▶ _WORK TO COMPLETE_
Transcribe the stretch of items below from the line containing "What do you" through the line containing "at that location.", leaving out the pictures.

▶ _EXERCISE INPUTS_
— begin —
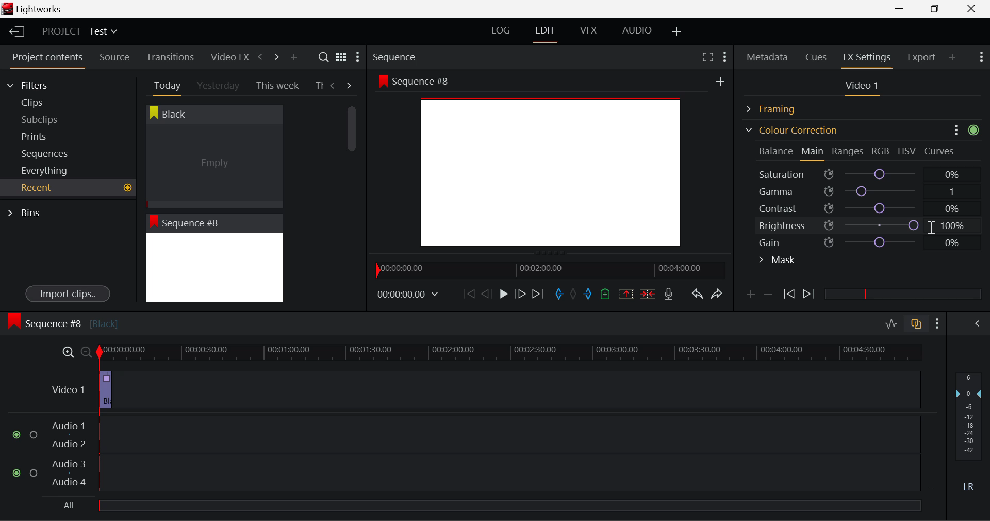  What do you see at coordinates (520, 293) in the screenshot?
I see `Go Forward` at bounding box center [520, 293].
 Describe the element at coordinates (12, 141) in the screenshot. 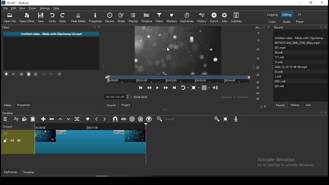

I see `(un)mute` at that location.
— end —
— begin —
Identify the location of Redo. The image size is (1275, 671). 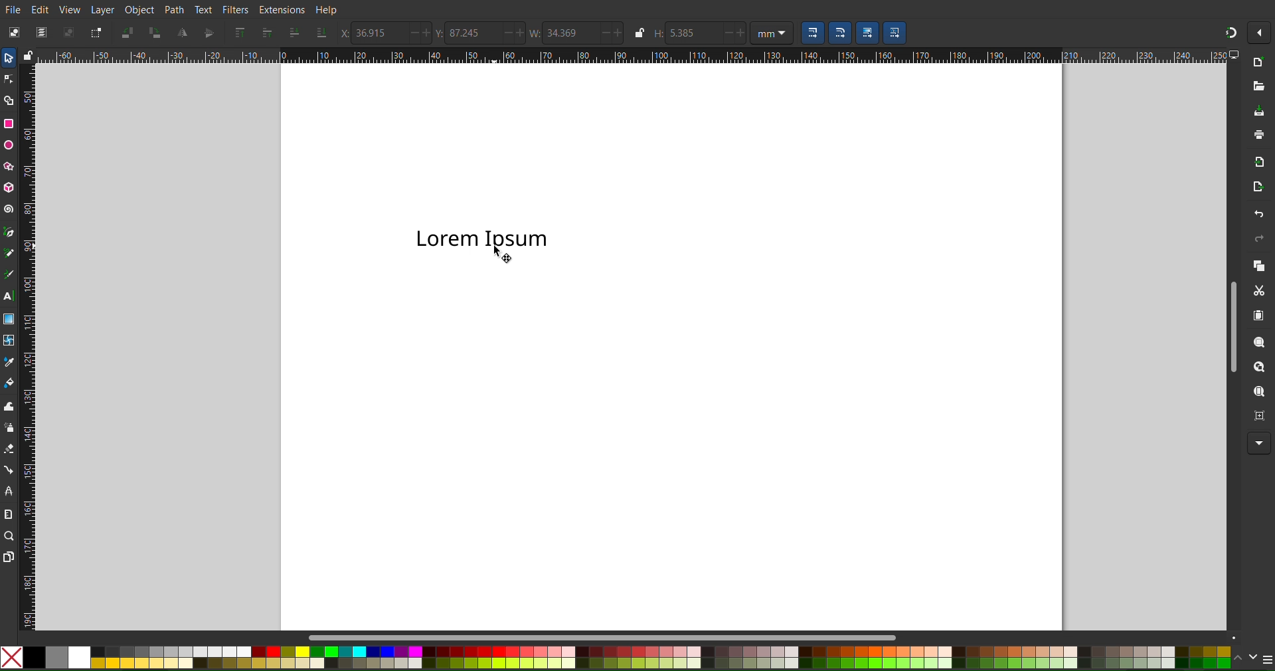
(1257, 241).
— end —
▶ _ANSWER TO THE TASK_
  What do you see at coordinates (520, 293) in the screenshot?
I see `Go Forward` at bounding box center [520, 293].
 Describe the element at coordinates (12, 141) in the screenshot. 

I see `(un)mute` at that location.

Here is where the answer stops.